=== Selection ===
The book is a bit diffuse if you expected something laser-focused on getting an imagined reader to vote for Johnson. Most of the meat consists of a condensed memoir about both his childhood and his political career before deciding to run for president with the Libertarian Party.
Johnson sells himself convincingly as a good child, good family member, good worker (when he’s interested in what he’s doing, though he’s charmingly open about how soul-deadening he found certain aspects of working for others rather than himself), good businessman and entrepreneur, and successful governor.
Johnson was, he lets you know, the very first governor in New Mexico’s history to serve a full eight years, and gives his usual litany of his vetoing and tax cutting successes, even as a Republican governor in a mostly Democratic state. “I told the people of New Mexico that if they wanted someone who would get along with the legislature, they shouldn’t vote for me,” he writes. “I liked having a contentious relationship with those state representatives because it helped make things better in New Mexico.” (However, when talking about himself as a potential president, he suggests that someone outside the Democratic and Republican nexus could be more effective working with Congress, free of partisan hatreds and baggage.)
Surprisingly for those who follow Johnson lore, he writes almost nothing about his athletic achievements, and only one sideways reference to his affection for pot. Drug policy gets only two sentences in the policy part.
When it comes to why you should vote Libertarian, Johnson rather blithely leaps from facts about the unpopularity of Trump and Clinton to the notion that his version of libertarianism is a middle-of-the-road philosophy of wider appeal. He doesn’t, however, draw on any existing polling data to indicate specific desire for libertarian solutions from American voters. He’s sharp on identifying “authoritarianism” as the heart of his major party opponents, and even pretty good at identifying some of libertarianism’s core principles while also being honest that he doesn’t follow them as rigorously as many who fly that banner do.
After hat-tipping to the Libertarian activists’ beloved “non-aggression principle,” he fairly discusses where many in the Libertarian Party community disagree with him, and him with them:
The truly fervent Libertarians will tell you that I’m not even really one of them. I’m fine with that. I understand and respect their beliefs. But given the political realities of the time as I project them forward into the future, I don’t see some of the things they call for happening. We’re not going to close all US military bases around the world. We’re not going to abolish all taxes and create user fees. I think a tax on gasoline is a good idea. Take the money from your consumption of the fuel and pay to improve roads? Sound thinking.
===
Goals –
1. In the review of Johnson's book, how much space does drug policy get in the policy part?
2. Extend the review of Johnson's book, picking up after its final sentence.
=== Data excerpt ===
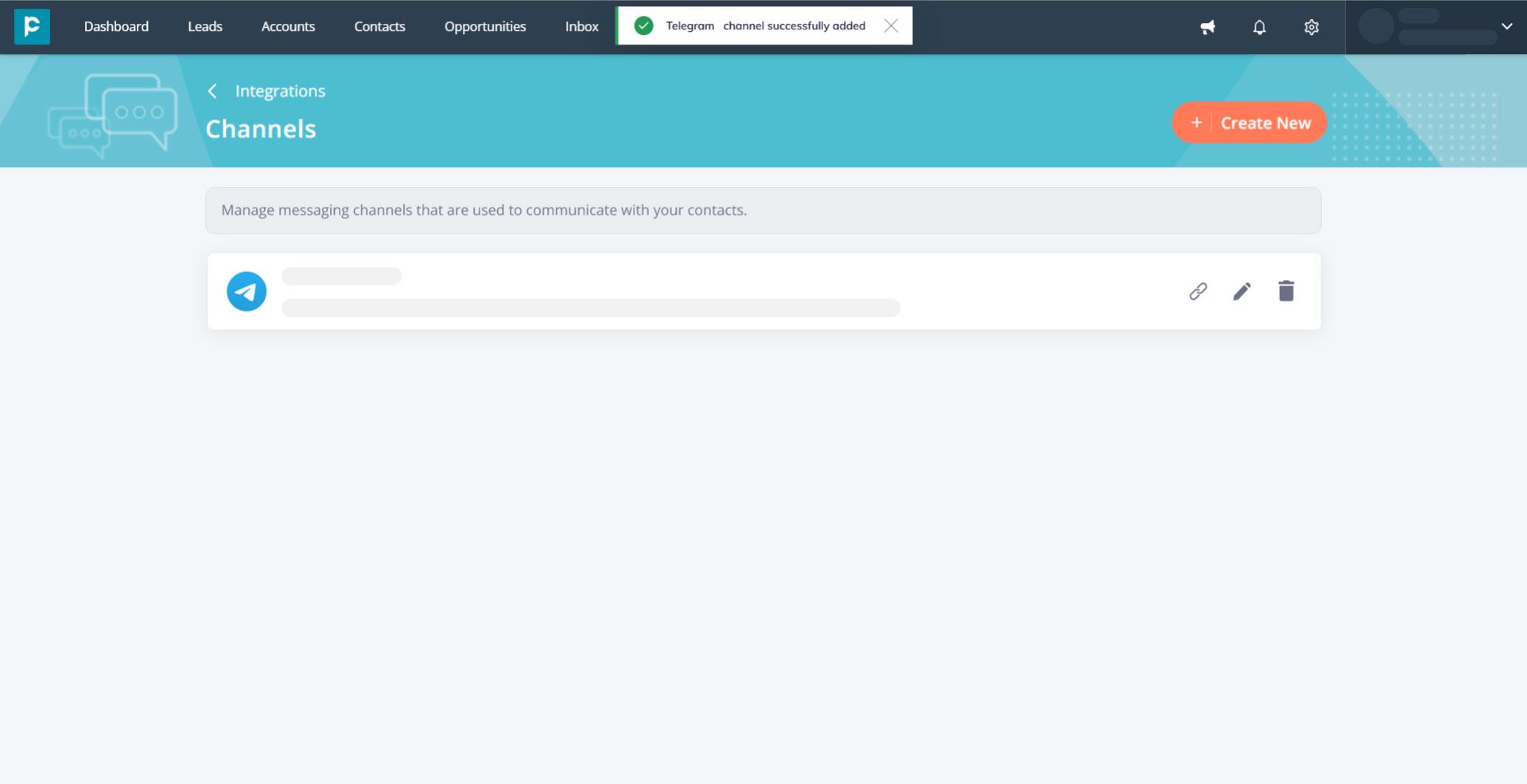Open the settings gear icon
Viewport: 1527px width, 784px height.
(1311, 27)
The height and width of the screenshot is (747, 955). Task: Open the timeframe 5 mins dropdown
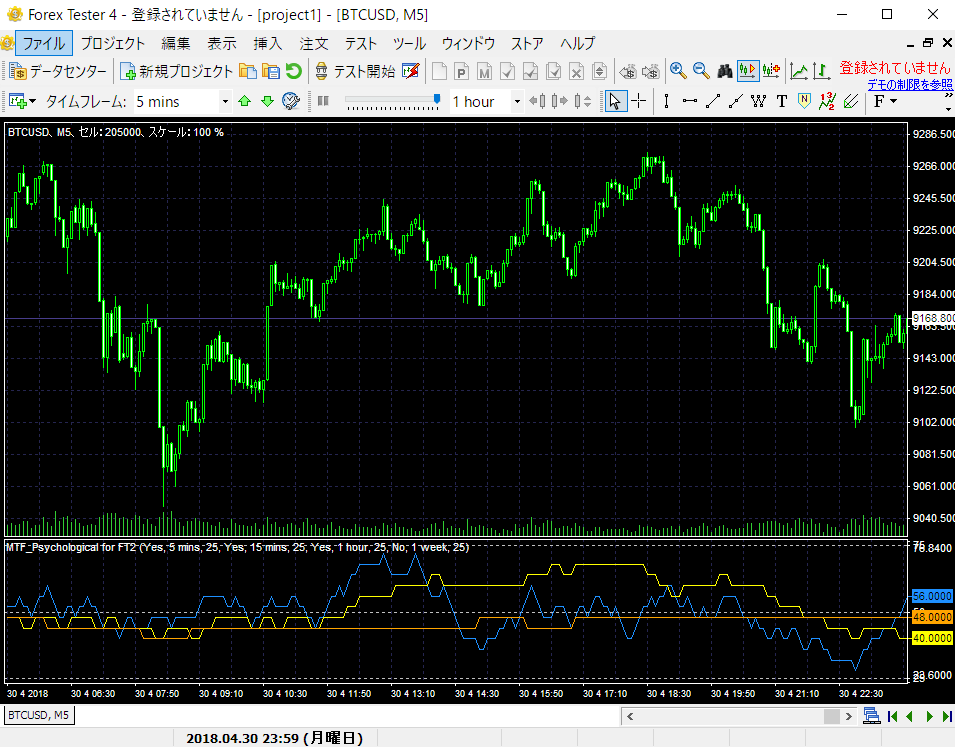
===
The replies –
1. Only two sentences.

2.
But eliminate free public restrooms and institute a usage tax? Not good. Charge for the use of a public park? Impractical and contrary to the spirit of the common good. In general, I don’t believe in absolutes or extreme positions. Some members of my party believe that it would be okay if there were no prohibition against owning rocket-propelled grenades, tanks, and the like. I don’t. Common sense has to prevail.
While the above might peeve many Libertarians, it might well inoculate him from accusations of wild-eyed radicalism from some potential voters.
One of the book’s curiosities is that while the actual policy proposals he discusses at any length (and he discusses none at very much length) try to hit the sides of libertarianism that might be more assumed to appeal to the left—such as being pro-choice, pro-LGBTQ civil rights, and anti-death penalty—as well as the right, such as being pro-Second Amendment and for tax reform that would kill the IRS, he also takes two quite gratuitous, unnecessary to any larger narrative or polemical point, swipes at right-wingers both old and new.
One such instance is when he discusses having to play Goldwater in a school debate and doing a terrible job, largely because he didn’t know much about him. And though Goldwater is, for various reasons, generally a hero to the more libertarian elements in the Republican Party, Johnson says of him only that “he had opposed the 1964 Civil Rights Act. I saw a political cartoon of him depicted as a trigger finger poised to launch a nuclear bomb. I was glad that I’d bombed.”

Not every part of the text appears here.